Con riguardo alla suddetta categoria di lavoratori la legge di conversione del d.l. n. 216/2011 ha previsto innanzitutto lo slittamento al 30 giugno 2012 del termine per l’emanazione del decreto con il quale dovranno essere definite le modalità di richiesta di applicazione delle norme previgenti alla riforma pensionistica contenuta nella legge n. 214/2011. Ampliando in ogni caso la platea dei destinatari, la norma introdotta dalla legge di conversione del d.l. 216 ha poi esteso il beneficio della “immunità” dai nuovi requisititi pensionistici – oltre ai lavoratori individuati dal decreto salva-Italia (art. 22, comma 14, d.l. n. 201/11, convertito dalla l. n. 214/2011) – anche ai lavoratori che abbiano risolto il rapporto di lavoro entro il 31 dicembre 2011, o in base ad accordi collettivi ovvero anche in base ad accordi individuali, a patto che la data di cessazione del rapporto di lavoro risulti da elementi certi e oggettivi (comunicazioni obbligatorie agli ispettorati del lavoro o ad altri soggetti equipollenti) e “il lavoratore risulti in possesso dei requisiti anagrafici e contributivi che, in base alla previgente disciplina pensionistica, avrebbero comportato la decorrenza del trattamento medesimo entro un periodo non superiore a ventiquattro mesi dalla data di entrata in vigore del citato decreto-legge n. 201 del 2011” (art. 6, comma 2 ter, d.l. n. 216/2011, introdotto dalla legge di conversione).
In merito all’ultimo requisito va considerato che la norma parla di decorrenza del trattamento e non di maturazione del diritto, per cui, siccome vige il sistema delle finestre per avere diritto alla pensione, il periodo di 24 mesi in sostanza risulta più breve, in misura diversa a seconda dei casi.

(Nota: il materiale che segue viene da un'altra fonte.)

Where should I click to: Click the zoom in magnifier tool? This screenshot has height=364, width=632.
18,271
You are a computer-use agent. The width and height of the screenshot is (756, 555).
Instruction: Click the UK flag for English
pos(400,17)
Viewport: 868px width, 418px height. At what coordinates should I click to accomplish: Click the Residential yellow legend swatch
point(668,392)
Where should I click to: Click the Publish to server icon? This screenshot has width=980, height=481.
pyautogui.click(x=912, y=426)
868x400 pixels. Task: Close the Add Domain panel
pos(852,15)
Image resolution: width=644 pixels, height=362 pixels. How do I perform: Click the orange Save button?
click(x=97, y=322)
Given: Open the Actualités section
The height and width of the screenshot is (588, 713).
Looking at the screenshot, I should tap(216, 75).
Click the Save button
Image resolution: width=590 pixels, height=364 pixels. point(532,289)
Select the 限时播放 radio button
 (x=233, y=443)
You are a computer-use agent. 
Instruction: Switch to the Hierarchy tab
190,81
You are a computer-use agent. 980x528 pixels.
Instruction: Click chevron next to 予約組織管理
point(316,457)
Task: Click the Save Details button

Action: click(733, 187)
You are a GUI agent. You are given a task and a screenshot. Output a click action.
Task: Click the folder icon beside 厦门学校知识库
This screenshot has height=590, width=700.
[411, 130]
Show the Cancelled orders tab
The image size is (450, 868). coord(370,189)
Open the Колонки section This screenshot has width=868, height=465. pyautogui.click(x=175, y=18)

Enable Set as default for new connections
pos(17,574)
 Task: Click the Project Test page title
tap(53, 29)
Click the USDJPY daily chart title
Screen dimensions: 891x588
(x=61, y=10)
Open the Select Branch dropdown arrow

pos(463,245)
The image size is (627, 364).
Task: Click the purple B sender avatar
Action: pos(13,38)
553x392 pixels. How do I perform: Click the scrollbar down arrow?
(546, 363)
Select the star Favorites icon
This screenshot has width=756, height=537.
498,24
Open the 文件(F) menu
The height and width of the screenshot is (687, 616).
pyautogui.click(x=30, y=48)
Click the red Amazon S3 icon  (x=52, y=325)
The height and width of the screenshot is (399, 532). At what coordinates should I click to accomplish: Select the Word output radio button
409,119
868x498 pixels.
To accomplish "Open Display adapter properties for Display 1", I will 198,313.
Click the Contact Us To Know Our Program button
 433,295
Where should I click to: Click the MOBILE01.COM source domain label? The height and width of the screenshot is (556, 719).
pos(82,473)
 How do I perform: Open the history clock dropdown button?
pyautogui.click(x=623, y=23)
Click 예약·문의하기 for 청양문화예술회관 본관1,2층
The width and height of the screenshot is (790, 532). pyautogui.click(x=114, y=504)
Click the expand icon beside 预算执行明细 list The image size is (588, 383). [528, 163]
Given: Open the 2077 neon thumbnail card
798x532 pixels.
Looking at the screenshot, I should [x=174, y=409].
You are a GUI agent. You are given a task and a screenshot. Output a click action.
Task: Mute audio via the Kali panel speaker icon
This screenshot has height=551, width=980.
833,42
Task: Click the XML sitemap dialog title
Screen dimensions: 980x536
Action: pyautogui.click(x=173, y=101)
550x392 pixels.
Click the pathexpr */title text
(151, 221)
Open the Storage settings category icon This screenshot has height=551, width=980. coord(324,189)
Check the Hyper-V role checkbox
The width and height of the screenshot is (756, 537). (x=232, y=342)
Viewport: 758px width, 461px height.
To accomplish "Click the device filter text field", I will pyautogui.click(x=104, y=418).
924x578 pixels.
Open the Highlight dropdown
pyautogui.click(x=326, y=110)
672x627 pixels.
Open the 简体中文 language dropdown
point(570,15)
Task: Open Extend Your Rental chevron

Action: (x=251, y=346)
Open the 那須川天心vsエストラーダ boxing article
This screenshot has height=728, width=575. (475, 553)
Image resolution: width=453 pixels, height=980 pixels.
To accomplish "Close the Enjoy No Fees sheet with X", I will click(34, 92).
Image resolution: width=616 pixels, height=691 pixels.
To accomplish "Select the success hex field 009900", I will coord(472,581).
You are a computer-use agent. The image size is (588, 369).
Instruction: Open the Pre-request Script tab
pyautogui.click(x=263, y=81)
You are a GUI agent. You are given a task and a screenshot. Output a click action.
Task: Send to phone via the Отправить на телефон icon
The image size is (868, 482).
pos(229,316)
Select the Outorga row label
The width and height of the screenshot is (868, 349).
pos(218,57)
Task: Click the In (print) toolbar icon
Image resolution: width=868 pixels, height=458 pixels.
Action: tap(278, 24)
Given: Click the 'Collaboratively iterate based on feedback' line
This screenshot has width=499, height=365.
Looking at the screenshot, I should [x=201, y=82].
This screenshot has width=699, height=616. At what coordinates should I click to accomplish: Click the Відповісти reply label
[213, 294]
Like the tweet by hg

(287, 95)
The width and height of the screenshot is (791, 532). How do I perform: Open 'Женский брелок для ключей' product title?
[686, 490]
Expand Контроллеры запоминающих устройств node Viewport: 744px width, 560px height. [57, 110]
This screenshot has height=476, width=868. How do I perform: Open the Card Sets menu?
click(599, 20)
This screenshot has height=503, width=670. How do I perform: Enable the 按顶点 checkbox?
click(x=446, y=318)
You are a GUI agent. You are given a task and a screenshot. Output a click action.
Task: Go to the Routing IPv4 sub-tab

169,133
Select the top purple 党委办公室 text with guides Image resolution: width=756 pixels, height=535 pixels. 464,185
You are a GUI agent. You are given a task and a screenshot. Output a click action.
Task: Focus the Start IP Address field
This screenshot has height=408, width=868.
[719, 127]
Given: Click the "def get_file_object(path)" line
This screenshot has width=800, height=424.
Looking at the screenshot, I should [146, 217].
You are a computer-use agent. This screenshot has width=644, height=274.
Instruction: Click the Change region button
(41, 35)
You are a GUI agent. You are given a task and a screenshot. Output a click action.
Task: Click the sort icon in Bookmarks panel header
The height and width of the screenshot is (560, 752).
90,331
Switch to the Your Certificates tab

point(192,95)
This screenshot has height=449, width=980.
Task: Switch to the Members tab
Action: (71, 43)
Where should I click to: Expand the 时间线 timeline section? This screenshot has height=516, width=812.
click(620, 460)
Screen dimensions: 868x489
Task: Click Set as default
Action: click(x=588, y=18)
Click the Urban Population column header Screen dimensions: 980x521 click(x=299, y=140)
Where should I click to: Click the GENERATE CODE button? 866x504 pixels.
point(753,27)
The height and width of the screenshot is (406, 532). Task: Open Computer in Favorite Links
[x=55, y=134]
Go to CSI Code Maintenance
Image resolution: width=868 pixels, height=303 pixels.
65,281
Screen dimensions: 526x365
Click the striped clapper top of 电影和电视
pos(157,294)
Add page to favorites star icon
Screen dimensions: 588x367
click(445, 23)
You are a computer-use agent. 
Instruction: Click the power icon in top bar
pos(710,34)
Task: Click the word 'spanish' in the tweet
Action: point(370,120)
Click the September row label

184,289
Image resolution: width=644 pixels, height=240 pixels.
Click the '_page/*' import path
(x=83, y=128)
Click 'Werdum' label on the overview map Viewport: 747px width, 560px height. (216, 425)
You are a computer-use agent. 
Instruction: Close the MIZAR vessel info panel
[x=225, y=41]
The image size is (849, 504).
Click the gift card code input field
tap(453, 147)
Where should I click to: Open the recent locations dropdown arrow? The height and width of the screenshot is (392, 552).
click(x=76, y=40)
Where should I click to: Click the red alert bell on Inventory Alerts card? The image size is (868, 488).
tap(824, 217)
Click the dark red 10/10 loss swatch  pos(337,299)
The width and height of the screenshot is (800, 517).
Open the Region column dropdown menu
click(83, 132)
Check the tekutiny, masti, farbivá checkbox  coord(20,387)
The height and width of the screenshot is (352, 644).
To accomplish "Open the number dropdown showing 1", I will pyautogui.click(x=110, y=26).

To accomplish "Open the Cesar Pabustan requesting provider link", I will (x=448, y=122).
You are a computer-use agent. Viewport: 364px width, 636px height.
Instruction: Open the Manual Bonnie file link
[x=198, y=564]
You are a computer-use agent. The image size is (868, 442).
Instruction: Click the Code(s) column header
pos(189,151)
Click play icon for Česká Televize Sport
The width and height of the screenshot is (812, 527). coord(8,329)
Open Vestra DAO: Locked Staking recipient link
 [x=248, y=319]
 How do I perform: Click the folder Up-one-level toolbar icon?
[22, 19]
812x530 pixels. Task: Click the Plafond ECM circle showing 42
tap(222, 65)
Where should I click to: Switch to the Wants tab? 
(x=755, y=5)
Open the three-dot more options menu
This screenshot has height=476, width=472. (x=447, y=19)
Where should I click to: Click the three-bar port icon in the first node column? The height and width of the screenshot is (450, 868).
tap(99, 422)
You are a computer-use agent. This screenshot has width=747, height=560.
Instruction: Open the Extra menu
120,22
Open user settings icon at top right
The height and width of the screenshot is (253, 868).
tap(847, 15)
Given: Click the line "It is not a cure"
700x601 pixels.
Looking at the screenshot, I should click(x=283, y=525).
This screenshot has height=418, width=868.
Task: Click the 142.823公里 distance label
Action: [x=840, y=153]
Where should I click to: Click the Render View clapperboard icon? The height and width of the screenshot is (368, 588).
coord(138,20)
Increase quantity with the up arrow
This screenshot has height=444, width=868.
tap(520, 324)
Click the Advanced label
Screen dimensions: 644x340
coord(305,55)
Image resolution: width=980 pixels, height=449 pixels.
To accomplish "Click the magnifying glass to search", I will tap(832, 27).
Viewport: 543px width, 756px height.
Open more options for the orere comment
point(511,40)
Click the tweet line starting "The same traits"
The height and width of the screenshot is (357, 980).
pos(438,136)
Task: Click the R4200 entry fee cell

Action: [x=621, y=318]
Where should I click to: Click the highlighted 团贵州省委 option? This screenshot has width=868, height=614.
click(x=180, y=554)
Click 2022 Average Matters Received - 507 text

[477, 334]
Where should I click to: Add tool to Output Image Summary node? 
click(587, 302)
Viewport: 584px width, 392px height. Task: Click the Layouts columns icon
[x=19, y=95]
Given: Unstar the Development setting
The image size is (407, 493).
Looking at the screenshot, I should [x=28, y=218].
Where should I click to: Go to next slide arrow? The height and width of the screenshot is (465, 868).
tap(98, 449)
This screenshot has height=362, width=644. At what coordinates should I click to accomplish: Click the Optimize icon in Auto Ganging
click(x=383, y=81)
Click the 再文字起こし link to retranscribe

Va inoltre sul punto rimarcata una differenza rispetto a quanto previsto dal decreto salva-Italia in relazione ai lavoratori collocati in mobilità, anche lunga, “sulla base di accordi sindacali stipulati anteriormente al 4 dicembre 2011” (art. 24, comma 14, lett. a) e b) del d.l. n. 201/2011). In quel caso invero gli effetti con riguardo alla cessazione del rapporto di lavoro possono pertanto anche essere dilazionati nel tempo, nei termini fissati dagli stessi accordi collettivi. Invece, la seconda ipotesi introdotta dalla legge di conversione ha confini temporali certi, dati dalla data del 31 dicembre, entro al quale “il rapporto di lavoro si sia risolto”. E infatti viene previsto un meccanismo di necessaria certificazione di tale data.
Resta da aggiungere che in relazione a tale ultimo caso restano fuori dalla deroga i lavoratori coinvolti in procedure di licenziamento individuale e collettivo avvenuti in assenza di accordi, nonché i lavoratori per i quali è iniziata, ma non si è conclusa, la procedura di licenziamento.